=== Podany fragment ===

Jestem bardzo wzruszona osobistym wpisem autora. Trzymam kciuki za udaną przemianę stylu zycia 🙂
Ja czekam na jakieś wzmianki we wpisach, gdzie i co warto jeść, żeby nie przytyć. Uściślę, chodzi mi o to co polecasz w danym miejscu dla osób na diecie/zdrowo się odżywiających itp. Mogłoby to być fajne wyzwane dla Ciebie, bez rezygnacji z dodawana wpisów 🙂
Z wpisów nie rezygnuję, i tak będę jeść „na mieście” 🙂
Tam zaraz ruch… Pewnego dnia powiedziałem basta, wyznaczyłem ścisłe, nieprzekraczalne pory jedzenia, obiecałem sobie, że tylko jeden posiłek dziennie (w porze obiadowej na mieście) będzie „na bogato i do oporu” i nawet palcem nie kiwnąłem, a waga zeszła osiem kilo w dół.
eee. Ludzie szukają magicznego sposobu. Od lat trenuje i nie ma magicznego sposobu. Nie ma magicznego sposobu. To jest proste jak konstrukcja cepa. Jedz trochę mniej kcal niż twój organizm potrzebuje. Obojętnie czy zmniejszysz ilość kcal/jednostka czasu (powiedzmy doba) czy zwiększysz wydatkowanie poprzez ruch (np. bardziej intensywny trening/jakiś trening, aktywność w ogóle) Ja robię redukcję z 2 razy w roku i jestem w stanie w 4 tygodnie zejść z wagi. Żeby nie było utrzymuje ok 10% tkanki tł. cały rok.

=== Podane dane ===

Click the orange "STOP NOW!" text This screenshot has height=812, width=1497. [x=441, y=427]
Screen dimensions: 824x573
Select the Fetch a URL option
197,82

===
=== Podane dane ===

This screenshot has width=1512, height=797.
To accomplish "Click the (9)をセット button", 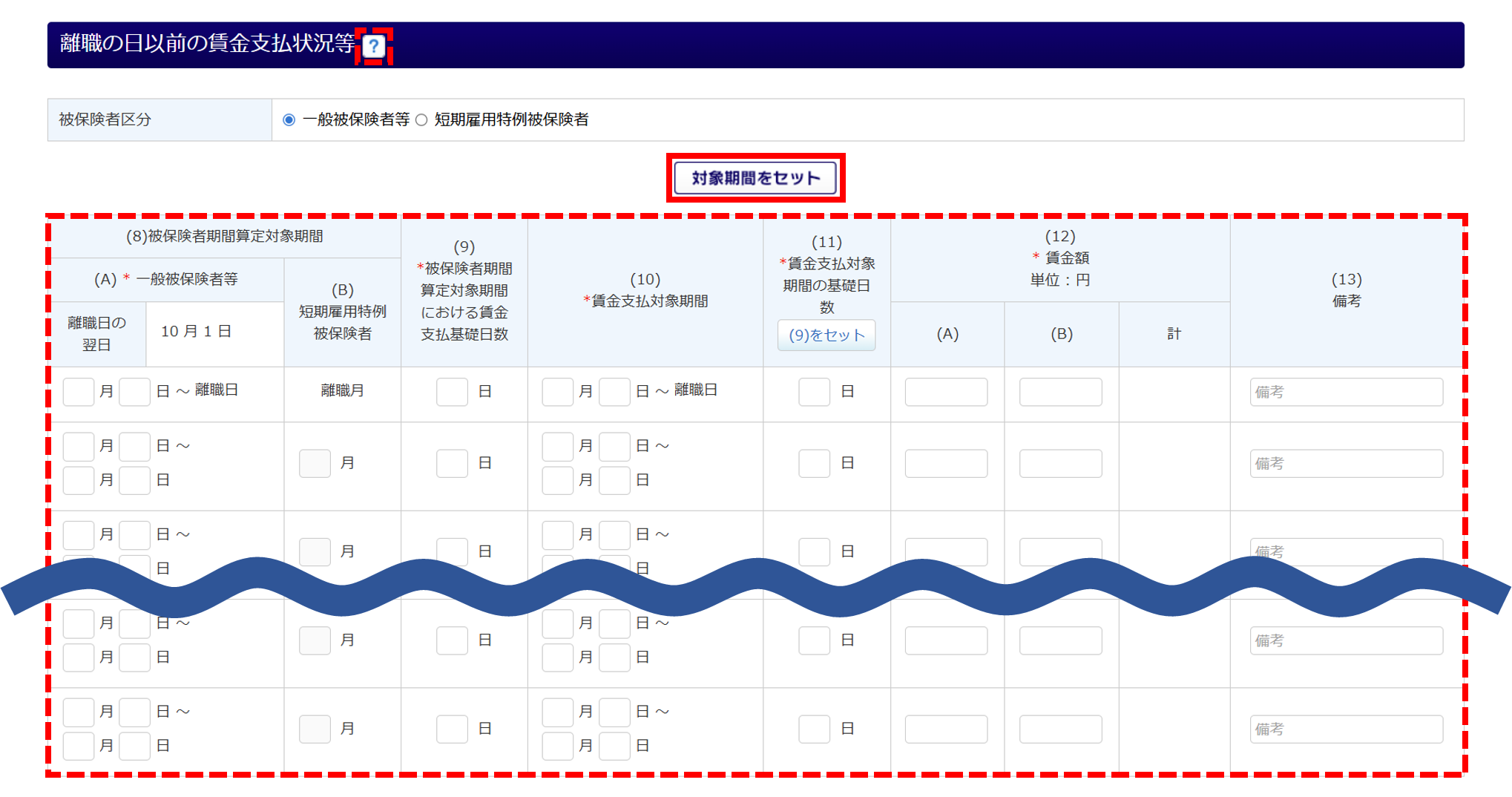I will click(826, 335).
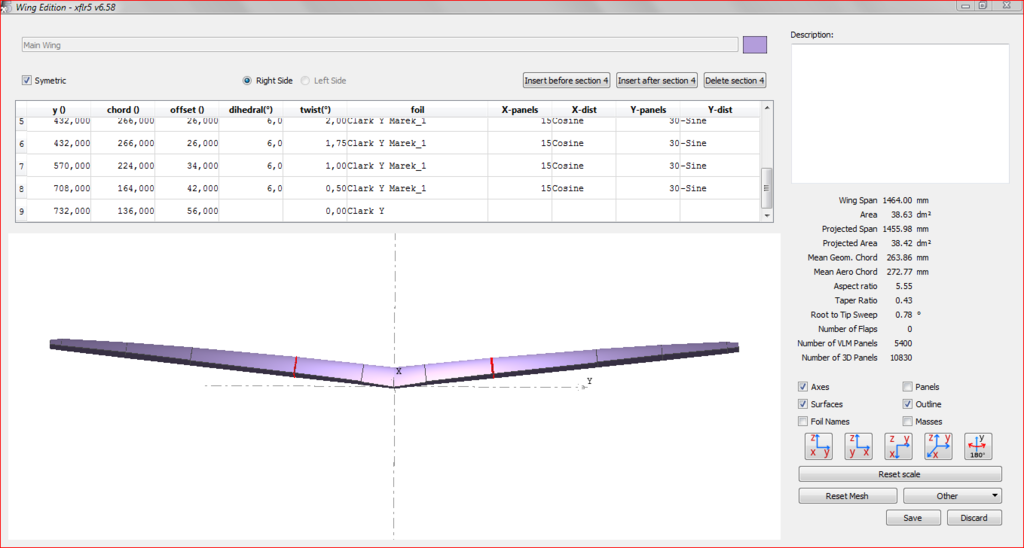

===
=== Podane dane ===

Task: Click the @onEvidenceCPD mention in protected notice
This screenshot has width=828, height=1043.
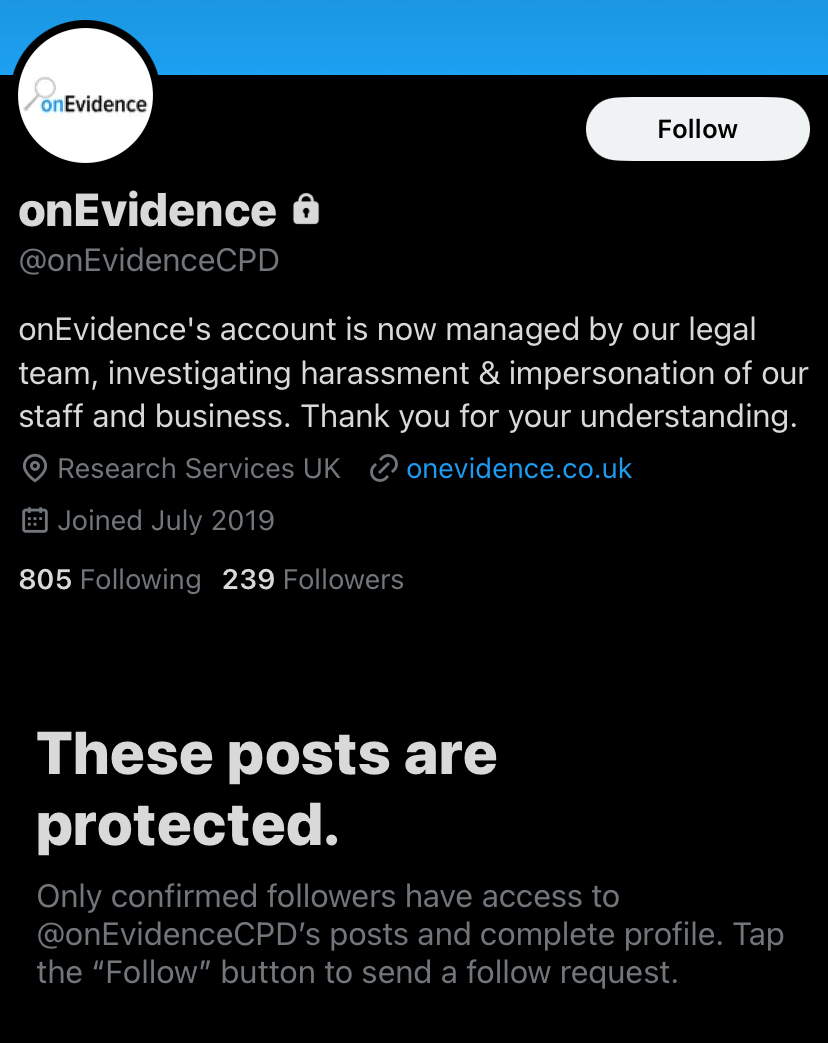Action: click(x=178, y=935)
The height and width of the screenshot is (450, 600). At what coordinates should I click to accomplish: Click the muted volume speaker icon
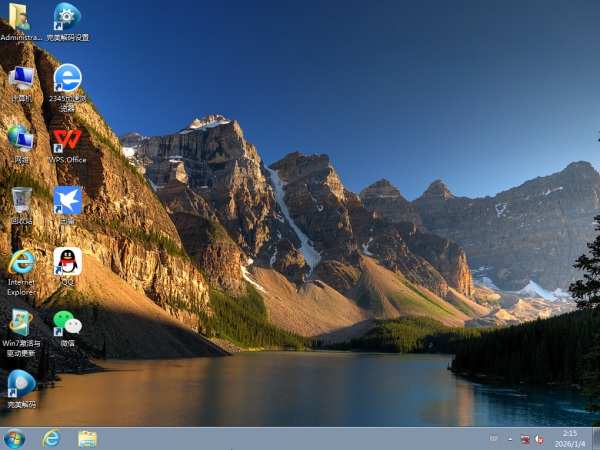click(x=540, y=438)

===

Zadanie →
Pociągnij dalej komentarze o odchudzaniu i zdrowym jedzeniu na mieście, zaczynając po ostatnim zdaniu.

Wynik ćwiczenia →
moje rady : 1) mniej używania auta więcej chodzenia (jak chcę zbić tł. to właśnie np. dokładam sobie aktywność + 15.000 kroków/dzień)
2) truizm – nie jedz „śmieci” one niepotrzebnie dowalają Ci kcal – np. po co mi łyżka majonezu z 80kcal jak mam za to szklankę mleka albo 250g warzyw.
3) cukrowe rzeczy po prostu raz ,że (wiem to po sobie) powodują wilczy głód dwa to co w punkcie nr.2
4) zaplanuj sobie aby (punkt 2 i 3) nie tracić bez sensu swojej puli kcal/dobę na zbędne rzeczy. Sorry coś za coś. Możesz zjeść łososia co ma 120kcal/100g albo dorsza/makrelę co ma 250kcal/100g Za to mniej powiedzmy ryżu. I tak dalej.
aaa zapomniałem. Nie ma sensu wg. mnie większy deficyt niż 200-300kcal. To chore wtedy się robi i nawet ja mam problem aby wytrwać. Nie wysypiasz się bo głód i w ogóle nieprzyjemnie jest. Lepiej dłuższy czas na mniejszym deficycie niż mordować się. Nie schodź poniżej swojego minimalnego zapotrzebowania (tego metabolicznego mam na myśli). To nie są jakieś szurskie wymysły bo mam swój arkusz excel z zapiskami dzień po dniu kcal/ruch/treningi/sen i wagę oraz „zlinkowane” to z google fit i wiem o czym piszę.